L'Australie garde toujours un rapport difficile avec son passé et avec la colonisation des terres aborigènes. Un pas historique s'apprête à être franchi.

Quand il a été question d'un traité, nous étions pleins d'espoir, parce que nous n'avions jamais cédé notre souveraineté - c'est toujours une occupation illégale. Nous avons subi un génocide.

Nous sommes en Australie, à Melbourne, la capitale de l’État du Victoria. Et la femme que vous venez d'entendre est Lidia Thorpe, une Aborigène qui suit de près les négociations d'un traité entre les Premiers Australiens et le gouvernement de centre-gauche du Victoria. C'est une première historique pour l'Australie. Car 200 ans après, l'arrivée des Britanniques, il n'y a toujours pas de document officiel qui reconnaisse l'impact de la colonisation et organise les relations entre les autochtones et le reste de la population (contrairement au Canada ou en Nouvelle-Zélande). La semaine dernière, inspirés par l'exemple du Victoria, les représentants de tous les peuples aborigènes réunis en congrès ont réclamé l'ouverture de négociations en vue d'un traité national. En attendant la réponse du gouvernement fédéral, c'est donc l’État du Victoria qui ouvre la voie et sert de laboratoire. Caroline Lafargue a suivi les dernières consultations à Melbourne.
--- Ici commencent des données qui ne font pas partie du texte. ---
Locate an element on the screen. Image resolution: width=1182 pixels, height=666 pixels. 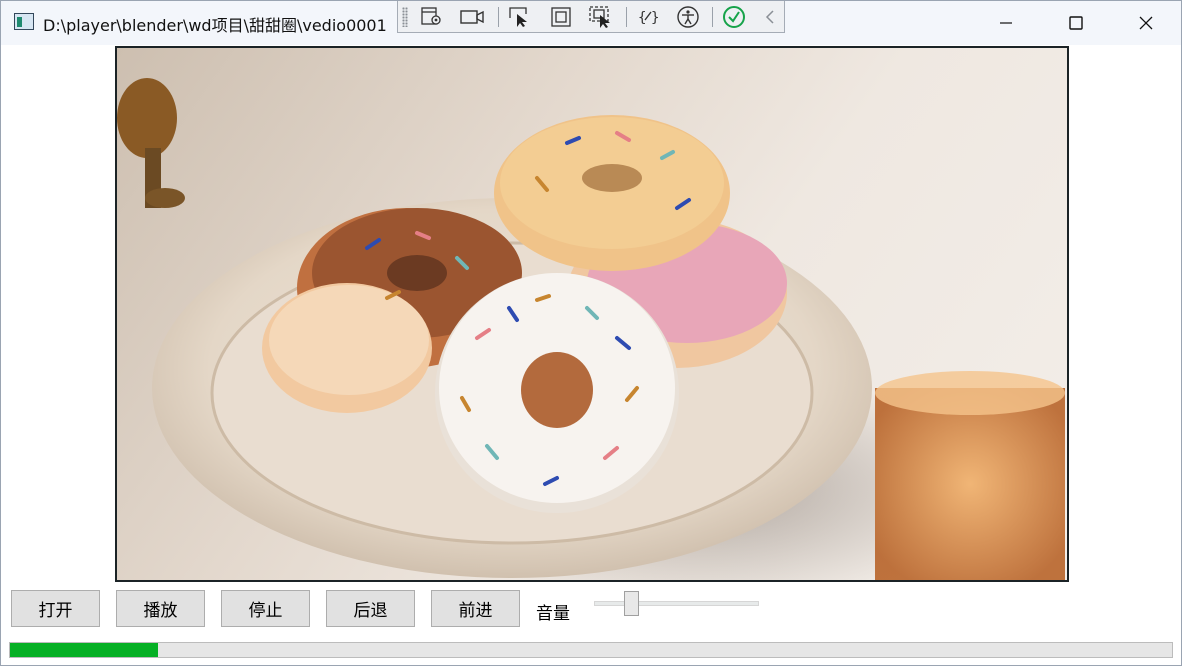
track-focused-element-icon is located at coordinates (600, 17).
Au Palais des Congres de Melbourne, le meneur des consultations, Richard Frankland, lit le règlement aux 200 Aborigènes présents: respectez les anciens, pas de propos injurieux, pas d'alcool ni de drogues. L'ambiance est tendue, et c'est normal: les délégués doivent constituer un organe représentatif, qui sera l'interlocuteur du gouvernement pour négocier le traite. Seulement voilà: qui sont les représentants légitimes des 38 000 indigènes du Victoria? Impossible de répondre pour le moment, il faut inventer un modèle nouveau... car les liens familiaux et claniques ont été cassés par 200 ans de colonisation. Reste que, dans la salle, tous sont d'accords sur les objectifs généraux du traité. Lidia Thorpe:

Nous voulons les moyens de réapprendre nos langues indigènes, et puis nous voulons la rétrocession de terrains publics qui ne sont pas utilisés. Et enfin, nous voudrions toucher un pourcentage du PIB du Victoria. Comme ça nous aurions notre propre revenu, plutôt que de demander des subventions au gouvernement. Nous voulons être sur un pied d’égalité, car nous sommes un peuple souverain.

Pour le gouvernement du Victoria, pas question d'accorder une souveraineté politique, mais plutôt de donner aux Aborigènes les moyens d'administrer leurs services sociaux. Et la ministre des Affaires indigènes n'est pas contre la restitution de certains terrains publics. Natalie Hutchins:

Oui c'est possible, de même que nous pourrions garantir l'accès des indigènes aux cours d'eau navigables, ou lever des interdictions de chasse traditionnelle, bref il y a énormément de changements proposés et qui seront étudiés.

La négociation du traité prendra encore des années, et la ministre s'attend à des résistances importantes dans la société australienne du Victoria.

Les gens me demandent déjà des choses comme: “est-ce que je serai force de rendre mes œuvres d'art aborigènes si on signe un traite?”. Est-ce qu'il faudra rendre nos terres, nos parcs naturels, etc.? C'est le genre de fantasmes qui courent et que je m'emploie à réfuter. Ce traité, c'est un partenariat respectueux en vue de la réconciliation.

Une réconciliation inscrite dans un traité, qui permettra peut-être enfin de refermer les plaies ouvertes par la colonisation. Aujourd'hui encore, les Aborigènes vivent nettement moins bien que les autres Australiens: espérance de vie, taux d'incarcération des jeunes, taux de suicide, de chômage, de dépendances aux drogues et à l'alcool... tous les indicateurs sont au rouge.